Strahlentherapie
Teletherapie
Bei der perkutanen Teletherapie kommen meist Linearbeschleuniger zum Einsatz, die sowohl Elektronen als auch Photonen mit hohen Energien von bis zu 23 MeV (= Mega-Elektronenvolt; für Photonen in MV angegeben) erzeugen können. Damit sind über 95 % der Bestrahlungen möglich. Daneben werden noch Geräte mit Röntgenstrahlung im Bereich von 50 (oberflächennahe Tumoren)–300 kV (Entzündungsbestrahlung) und immer seltener Kobaltgeräte mit einer Gammastrahlung von 1,02 MV eingesetzt.
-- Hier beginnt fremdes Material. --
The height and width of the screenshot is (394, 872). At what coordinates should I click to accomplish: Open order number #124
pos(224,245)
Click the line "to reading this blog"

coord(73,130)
Elektronen und Photonen haben fast gleiche biologische Effekte, unterscheiden sich aber durch ihr Dosistiefenprofil. Während sich Photonenstrahlung im Gewebe anfangs aufbaut (Hautschonung) und dann langsam exponentiell zur Tiefe immer weiter abnimmt, haben Elektronen wegen ihrer elektrischen Ladung nur eine begrenzte mittlere Reichweite (Faustregel: Betrag in MeV/3 in cm). Sie eignen sich daher besonders für oberflächliche Zielvolumina (Haut) vor kritischen Risikoorganen (z. B. Herz und Lunge). Oberflächliche Läsionen sind aber auch mit Röntgentherapiegeräten gut zu behandeln, während Telekobaltgeräte wegen technischer Limitationen eher kaum noch zum Einsatz kommen. An einigen Standorten bestehen inzwischen auch Protonen-, Neutronen- oder Schwerionentherapieanlagen, die in Abhängigkeit von der Energie und Strahlenart in der Oberflächenbelastung und Eindringtiefe deutlich variieren und Spezialaufgaben erfüllen (z. B. kindliche Tumoren).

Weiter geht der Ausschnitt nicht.